---------Celui-là descendait en droite ligne du célèbre lièvre de La Fontaine ; aussi ne nous étonnons pas que les facétieux chasseurs de Mareuil-en-Brie n’aient été dupes du tour qu’il vient de leur jouer.
---------Dernièrement, des jeunes chassaient : un lièvre, poursuivi par des chiens et ayant au moins un kilomètre d’avance, sortit du bois et vint à passer près du berger du village. Ce dernier, qui ne jouait pas du flageolet comme ceux de Florian, aperçut notre gaillard qui fuyait à toute vapeur. Il lança ses chiens et notre lièvre, déjà fatigué, fut bientôt atteint et appréhendé au collet ; déjà les mâtins le secouaient, ni plus ni moins qu’un gendarme qui saisit un démocrate ; déjà, il était à demi mort, lorsqu’un villageois, le sieur R. vint à passer. Ecarter les chiens, donner un coup de fourche sur les reins du pauvre animal, le charger sur ses épaules, fut l’affaire d’un instant. Il s’en allait, fier comme un garde national qui porte son arme à volonté, tranquille comme un rentier qui n’a pas mis à la loterie des lingots d’or, lorsque le berger le rejoignit. Ce dernier avait tout vu, et, alléché par l’appât d’une cuisse de gibier, il avait laissé ses sabots dans les champs pour reprendre son lièvre.
---------Grand débat ! L’un veut garder la bête, l’autre la veut partager. Cette scène rappelait le célèbre jugement de Salomon. Il est fâcheux que ce grand monarque ne se soit pas présenté, car l’affaire se fût terminée autrement.
---------« - Ce sont mes chiens qui l’ont attrapé ! disait le berger.
---------- Bah, si je ne l’avais pas assommé avec ma fourche, il serait bien loin !
---------- C’est égal, il m’en faut ma part !
---------- Eh bien, soit, partageons !
---------- La jolie bête ! Quel poil lustré ! Je vous laisse la peau, vous la vendrez au moins cinquante centimes !
---------Sur ce, maître R. jette sa bête à terre et tire son couteau.
---------« - A quelle sauce le mangerez-vous ? reprit le berger ; moi, je le ferai rôtir.
---------- J’aime mieux un civet. Il me semble déjà que la fumée me monte au nez. Quelles cuisses ! Quel gaillard !

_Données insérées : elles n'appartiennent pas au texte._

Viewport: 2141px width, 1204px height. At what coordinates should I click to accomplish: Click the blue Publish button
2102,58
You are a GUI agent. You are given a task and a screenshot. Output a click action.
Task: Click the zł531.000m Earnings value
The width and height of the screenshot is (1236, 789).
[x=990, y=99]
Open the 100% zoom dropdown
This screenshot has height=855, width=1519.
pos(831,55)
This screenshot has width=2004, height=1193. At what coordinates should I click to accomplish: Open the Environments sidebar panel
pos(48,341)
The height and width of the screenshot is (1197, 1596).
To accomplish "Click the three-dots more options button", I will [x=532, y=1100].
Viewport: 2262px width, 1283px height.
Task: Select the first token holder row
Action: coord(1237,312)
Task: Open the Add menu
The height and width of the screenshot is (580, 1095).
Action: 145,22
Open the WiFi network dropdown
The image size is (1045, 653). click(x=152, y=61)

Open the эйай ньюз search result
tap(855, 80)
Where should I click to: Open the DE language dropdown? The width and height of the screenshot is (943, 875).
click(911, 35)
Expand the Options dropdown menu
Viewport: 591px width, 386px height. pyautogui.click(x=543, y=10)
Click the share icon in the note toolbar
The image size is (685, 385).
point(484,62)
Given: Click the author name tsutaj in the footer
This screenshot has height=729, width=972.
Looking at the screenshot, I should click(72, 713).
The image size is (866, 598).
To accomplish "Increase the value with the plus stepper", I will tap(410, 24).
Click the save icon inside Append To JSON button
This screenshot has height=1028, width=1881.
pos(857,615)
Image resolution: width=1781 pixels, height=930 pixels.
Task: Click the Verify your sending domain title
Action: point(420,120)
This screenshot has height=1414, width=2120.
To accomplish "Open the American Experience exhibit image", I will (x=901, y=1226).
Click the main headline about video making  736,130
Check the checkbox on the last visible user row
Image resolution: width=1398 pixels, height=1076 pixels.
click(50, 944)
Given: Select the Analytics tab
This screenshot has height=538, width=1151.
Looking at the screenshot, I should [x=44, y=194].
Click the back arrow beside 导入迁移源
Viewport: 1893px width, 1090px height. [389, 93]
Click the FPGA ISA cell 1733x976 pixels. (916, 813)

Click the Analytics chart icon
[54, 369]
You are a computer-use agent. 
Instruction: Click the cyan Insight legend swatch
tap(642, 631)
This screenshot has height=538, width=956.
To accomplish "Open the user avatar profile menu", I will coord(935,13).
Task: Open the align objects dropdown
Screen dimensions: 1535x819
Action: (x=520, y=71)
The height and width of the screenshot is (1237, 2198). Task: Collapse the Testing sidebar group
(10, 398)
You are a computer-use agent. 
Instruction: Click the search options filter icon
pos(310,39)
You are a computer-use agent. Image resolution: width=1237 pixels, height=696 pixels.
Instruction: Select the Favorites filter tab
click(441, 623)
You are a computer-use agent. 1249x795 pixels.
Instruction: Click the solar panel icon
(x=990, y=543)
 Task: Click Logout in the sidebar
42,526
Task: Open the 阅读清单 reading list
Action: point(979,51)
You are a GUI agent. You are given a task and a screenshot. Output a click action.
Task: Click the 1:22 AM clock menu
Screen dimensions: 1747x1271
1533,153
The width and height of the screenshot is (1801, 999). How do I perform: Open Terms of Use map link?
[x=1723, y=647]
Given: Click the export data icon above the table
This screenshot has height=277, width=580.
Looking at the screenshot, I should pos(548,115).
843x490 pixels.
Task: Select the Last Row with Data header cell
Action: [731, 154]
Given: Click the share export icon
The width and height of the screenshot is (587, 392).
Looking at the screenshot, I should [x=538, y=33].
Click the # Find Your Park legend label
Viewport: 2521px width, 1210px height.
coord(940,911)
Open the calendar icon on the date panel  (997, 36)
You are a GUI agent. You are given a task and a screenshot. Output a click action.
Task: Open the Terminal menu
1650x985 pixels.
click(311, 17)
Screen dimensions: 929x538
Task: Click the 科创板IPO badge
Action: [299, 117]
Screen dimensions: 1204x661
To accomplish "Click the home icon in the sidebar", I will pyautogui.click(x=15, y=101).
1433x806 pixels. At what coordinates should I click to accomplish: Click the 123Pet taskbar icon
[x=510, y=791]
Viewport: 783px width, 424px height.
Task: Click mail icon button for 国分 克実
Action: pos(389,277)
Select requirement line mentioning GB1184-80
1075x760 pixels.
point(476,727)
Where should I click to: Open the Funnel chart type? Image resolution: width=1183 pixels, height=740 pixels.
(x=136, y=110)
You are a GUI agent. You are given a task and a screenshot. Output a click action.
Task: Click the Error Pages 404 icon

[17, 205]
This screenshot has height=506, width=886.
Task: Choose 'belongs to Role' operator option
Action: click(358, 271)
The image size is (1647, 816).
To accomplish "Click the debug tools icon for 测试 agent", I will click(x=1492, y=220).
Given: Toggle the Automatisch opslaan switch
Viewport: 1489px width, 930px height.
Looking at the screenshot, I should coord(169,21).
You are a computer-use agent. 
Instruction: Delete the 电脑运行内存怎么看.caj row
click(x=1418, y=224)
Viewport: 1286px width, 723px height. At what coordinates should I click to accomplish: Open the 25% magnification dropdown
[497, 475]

---------Là-dessus, il se baisse pour prendre le lièvre, mais ce dernier, qui avait entendu ce colloque, lève les oreilles, et, comme il n’était qu’à moitié étourdi au moment où l’on vantait le potelé de ses cuisses, il se dresse sur ses pattes et s’élance d’un bond dans les champs, laissant nos deux quidams se disputer encore la peau du lièvre, avant de l’avoir vendue.
---------Nous garantissons à nos lecteurs la véracité du fait et nous affirmons que notre lièvre n’est pas un canard.